** Data to examine **
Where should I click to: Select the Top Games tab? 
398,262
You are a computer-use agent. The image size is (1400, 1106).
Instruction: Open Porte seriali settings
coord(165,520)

==

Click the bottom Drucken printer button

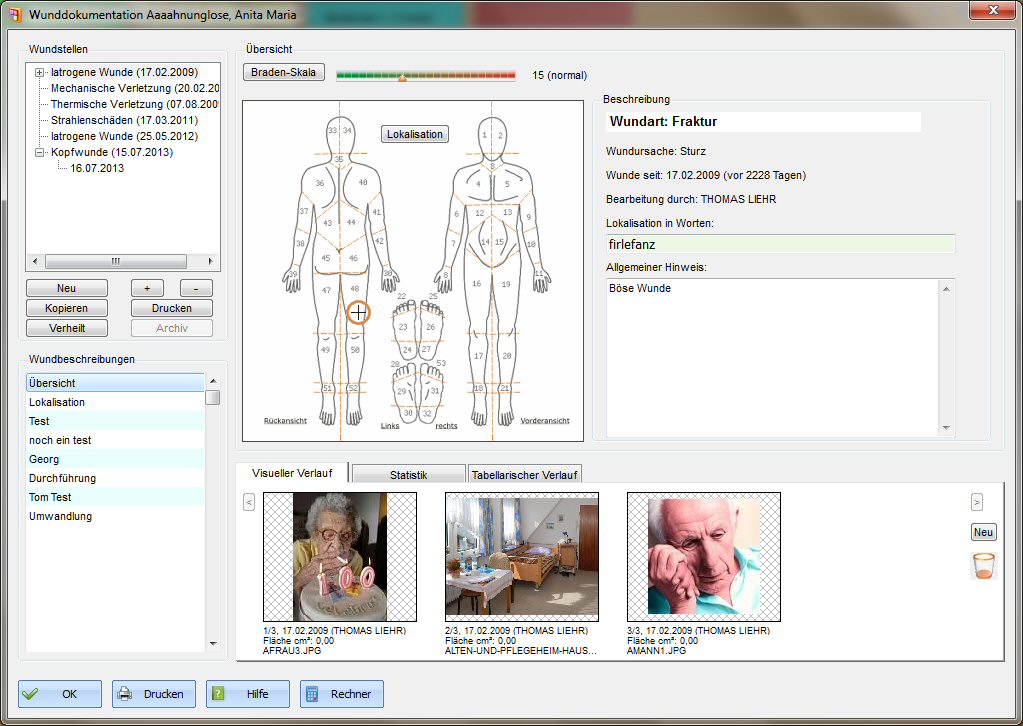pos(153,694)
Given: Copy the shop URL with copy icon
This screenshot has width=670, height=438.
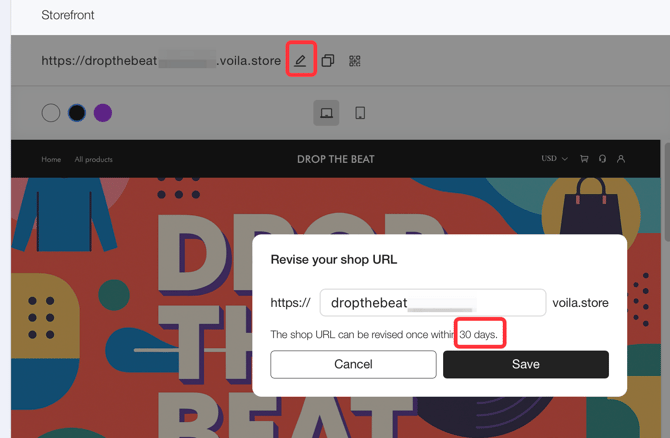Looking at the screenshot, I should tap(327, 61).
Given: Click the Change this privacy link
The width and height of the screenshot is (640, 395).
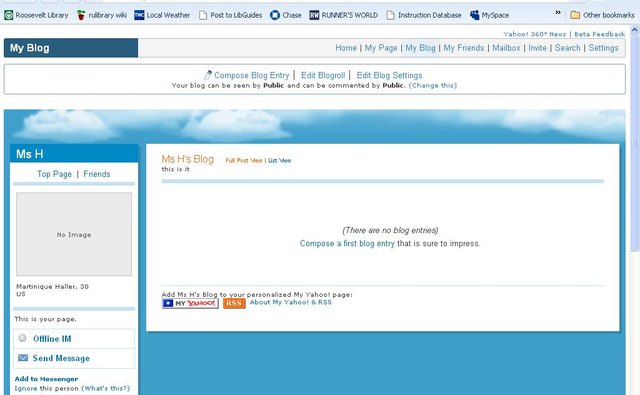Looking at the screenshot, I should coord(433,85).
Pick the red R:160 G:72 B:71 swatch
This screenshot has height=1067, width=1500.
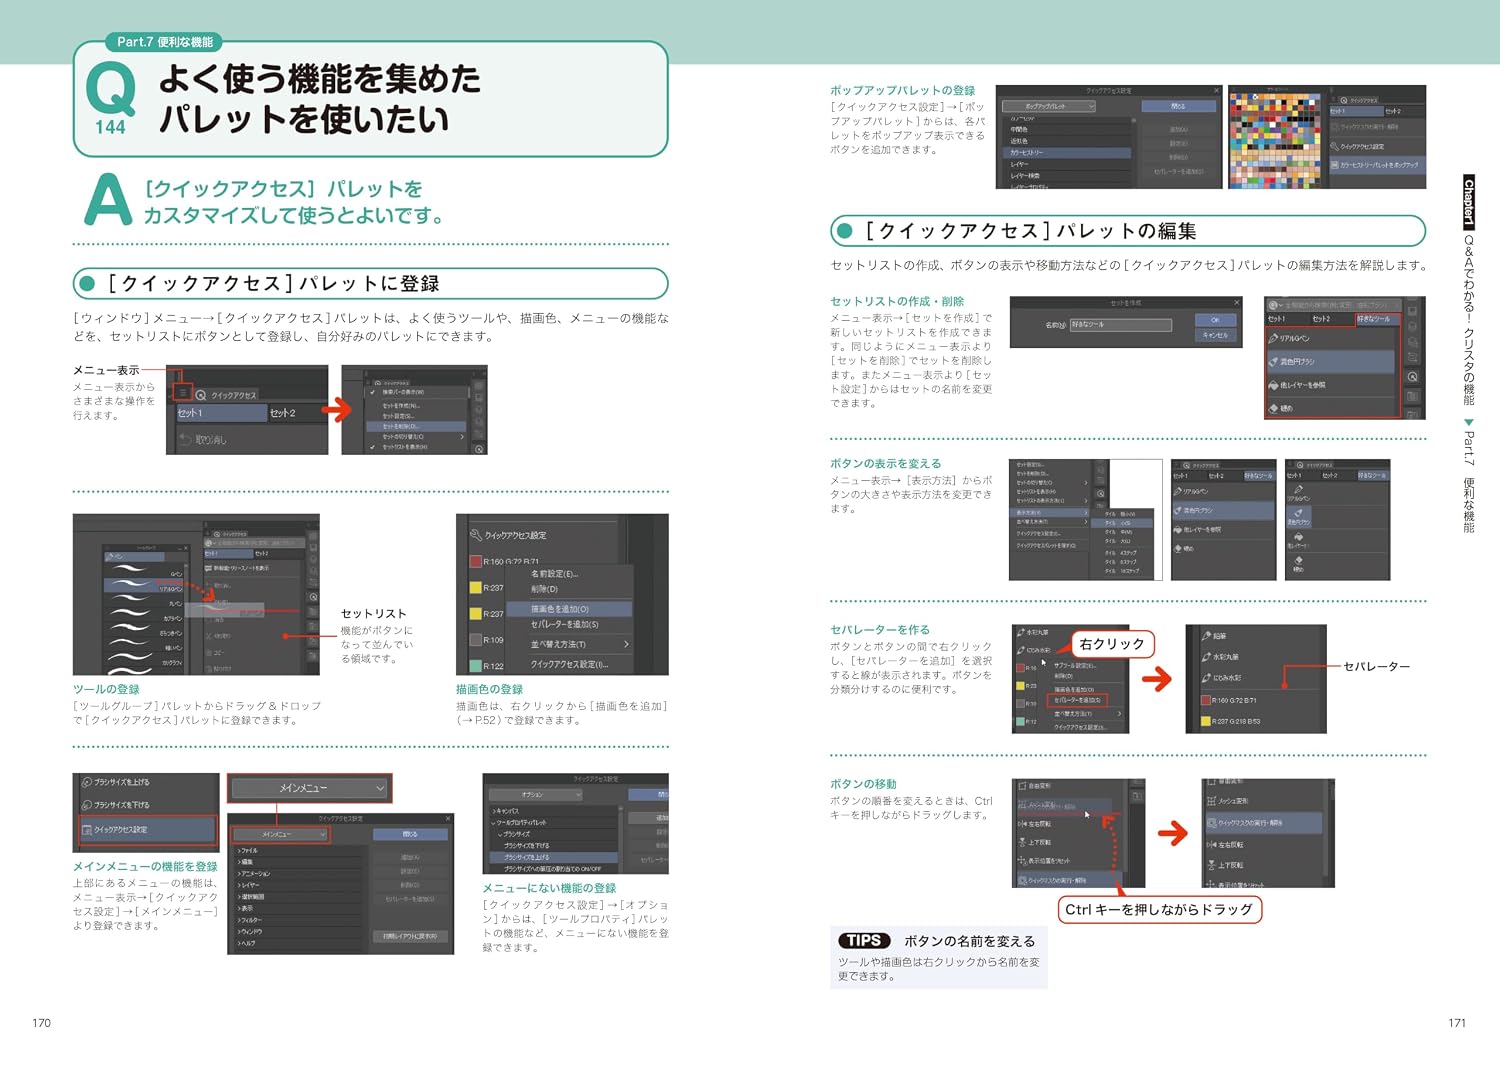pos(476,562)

** Aim of the exercise **
Report every line of the material above in which "Given" appears.

** Worked solution **
Given: Copy the shop URL with copy icon
Given: Click the Change this privacy link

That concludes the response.